■ TASKS TO COMPLETE ■
a) From the passage about Red's release, list in order each thing Red looks for or finds in Buxton.
b) In the passage about Red's release, what is Andy doing when Red finds him in Mexico?

■ TEXT PASSAGE ■

Like Brooks, Red is shipped off to the outside world in a bus. He's put in a halfway house and now works in a grocery store. He doesn't like the outside world, he's been too "institutionalized." But the only reason why he doesn't take his own life like Brooks is because of that promise he made to Andy. Like he said, he goes to Buxton, looks for the oak tree and the fence with the volcanic rock. Underneith the rock is a tin box, and inside the tin box, a letter, adressed to Red, along with some money, which no doubt is for Red to go to Mexico and join Andy in whatever he's doing in Mexico. Red takes the money and indeed uses it to go to Mexico, where, on the Pacific, he finds Andy fixing up an old boat, like he said. And now the two are finally back together, allowed to be friends still, but now both free, on an ocean that has no memory...

■ MATERIAL SHOWN ■
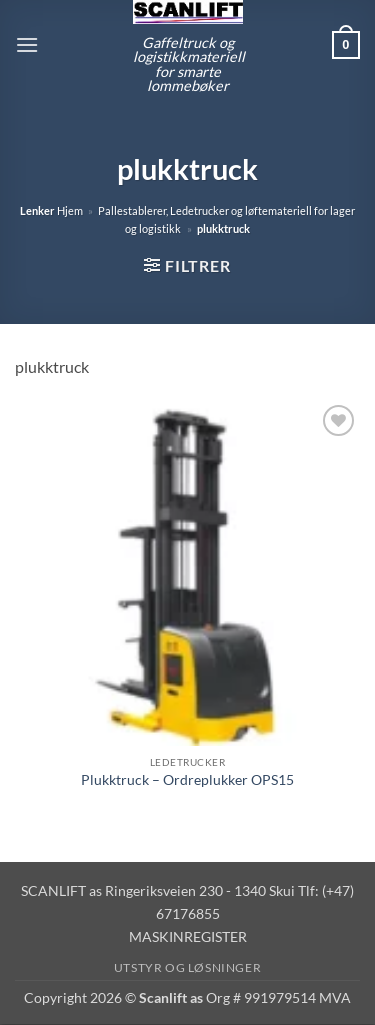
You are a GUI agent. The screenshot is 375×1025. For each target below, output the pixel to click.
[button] (27, 44)
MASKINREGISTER (188, 936)
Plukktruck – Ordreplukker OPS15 (187, 780)
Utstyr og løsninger (188, 967)
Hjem (70, 210)
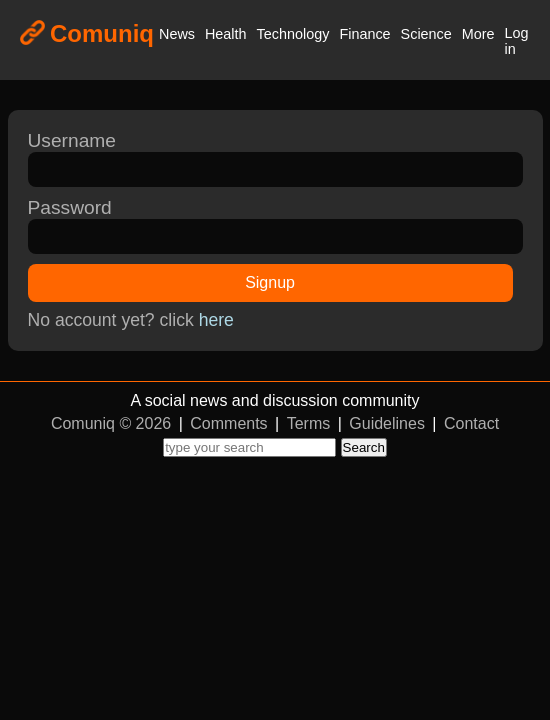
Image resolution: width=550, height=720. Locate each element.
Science (426, 34)
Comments (228, 423)
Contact (471, 423)
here (216, 320)
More (478, 34)
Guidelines (387, 423)
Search (364, 447)
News (177, 34)
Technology (293, 34)
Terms (309, 423)
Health (226, 34)
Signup (270, 282)
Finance (364, 34)
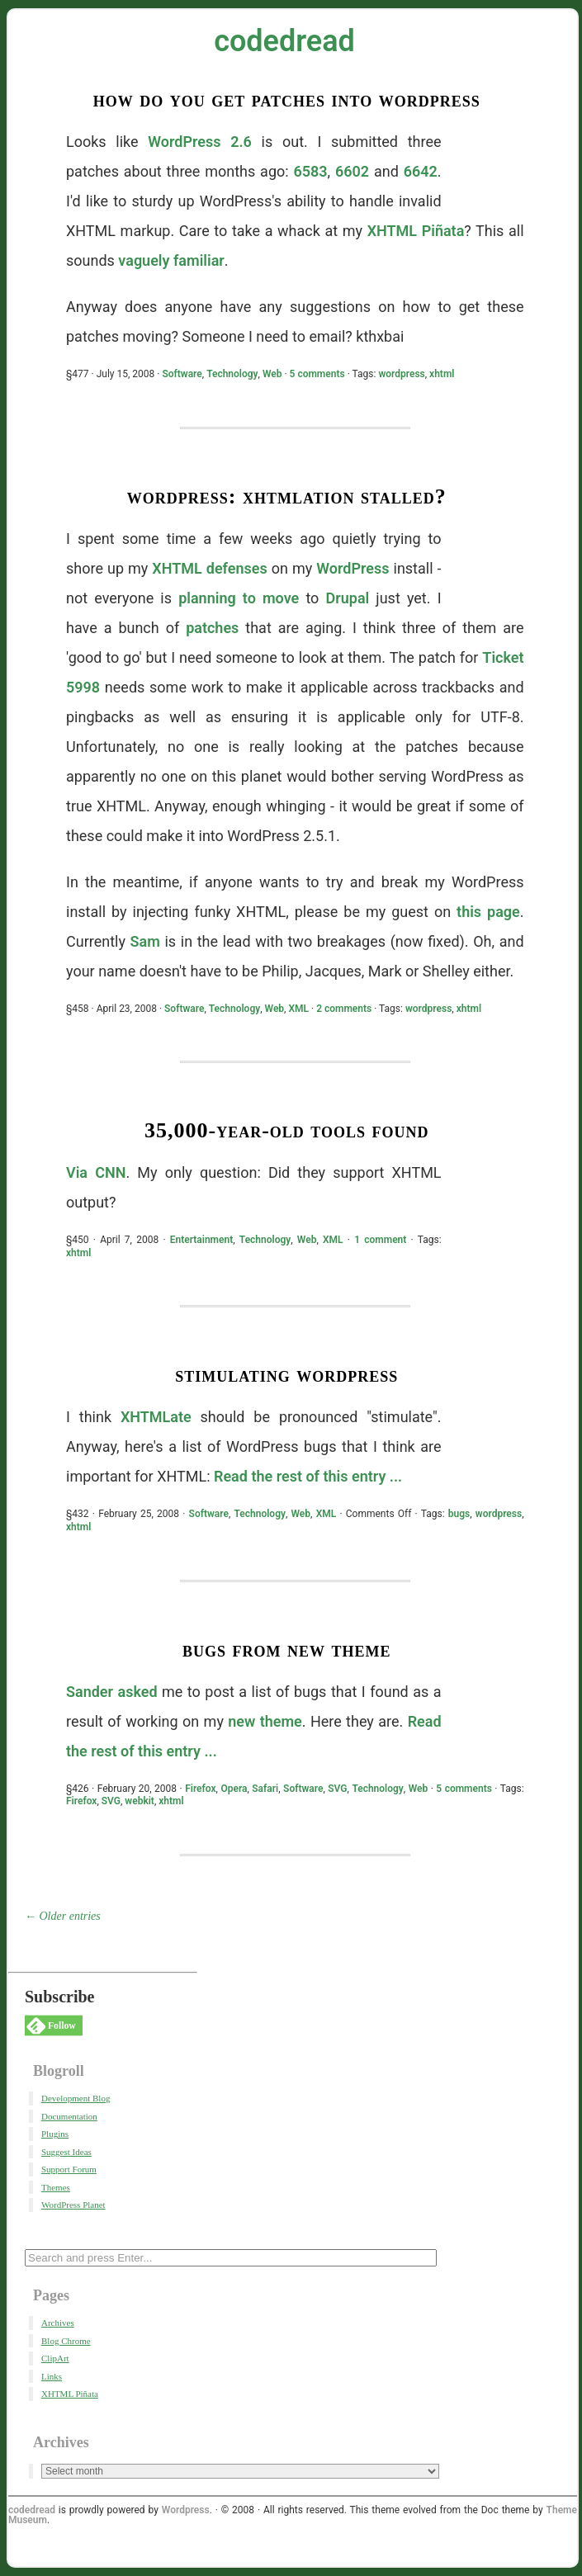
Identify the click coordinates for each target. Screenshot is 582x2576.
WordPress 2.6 (200, 141)
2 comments (343, 1008)
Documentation (69, 2116)
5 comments (317, 374)
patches (212, 627)
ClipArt (55, 2358)
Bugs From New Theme (286, 1649)
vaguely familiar (171, 260)
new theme (265, 1721)
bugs (459, 1514)
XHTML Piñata (416, 230)
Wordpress (186, 2510)
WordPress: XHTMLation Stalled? (287, 496)
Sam (145, 941)
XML (298, 1008)
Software (181, 374)
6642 (421, 171)
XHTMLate (156, 1416)
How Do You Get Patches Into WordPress (286, 99)
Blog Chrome (66, 2341)
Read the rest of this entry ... (308, 1476)
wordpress (401, 374)
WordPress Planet (73, 2205)
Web (272, 374)
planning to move (238, 598)
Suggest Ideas (66, 2152)
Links (51, 2376)
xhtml (441, 374)
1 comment (380, 1239)
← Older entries (63, 1916)
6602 (352, 171)
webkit (139, 1801)
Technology (232, 374)
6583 (310, 171)
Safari (265, 1788)
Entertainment (201, 1239)
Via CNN (95, 1172)
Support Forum (69, 2169)
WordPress (352, 568)
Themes (55, 2187)
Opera (233, 1788)
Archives (57, 2323)
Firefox (200, 1788)
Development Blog (75, 2098)
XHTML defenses (209, 568)
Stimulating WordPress (286, 1375)
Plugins (55, 2134)
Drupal (348, 598)
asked (138, 1691)
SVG (337, 1788)
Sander (89, 1691)
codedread (284, 41)
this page (488, 911)
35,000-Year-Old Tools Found (286, 1130)
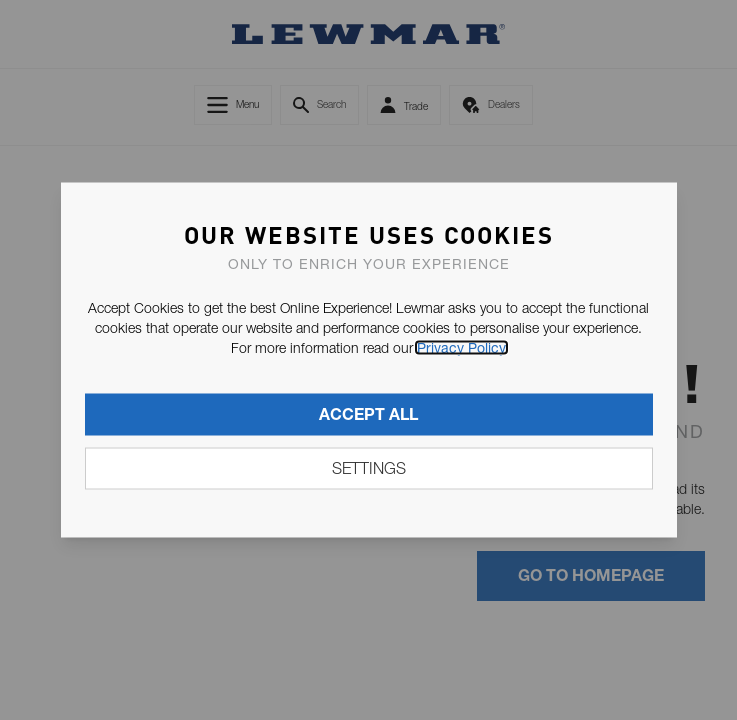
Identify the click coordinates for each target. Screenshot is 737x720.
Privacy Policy (461, 348)
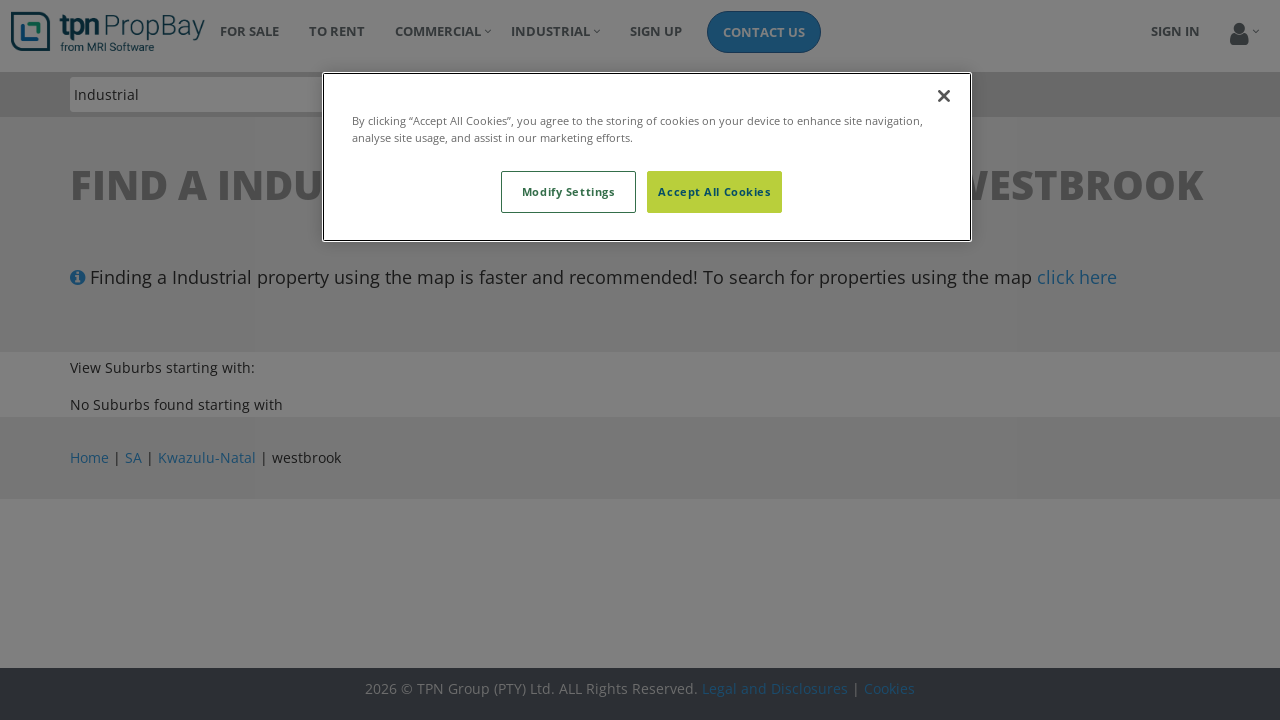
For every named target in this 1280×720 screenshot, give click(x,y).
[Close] (944, 96)
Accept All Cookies (714, 191)
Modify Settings (568, 191)
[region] (647, 157)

■ SOLUTIONS IN ORDER ■
a) The oak tree, the fence, the volcanic rock, the tin box, the letter, and the money.

b) He is fixing up an old boat on the Pacific.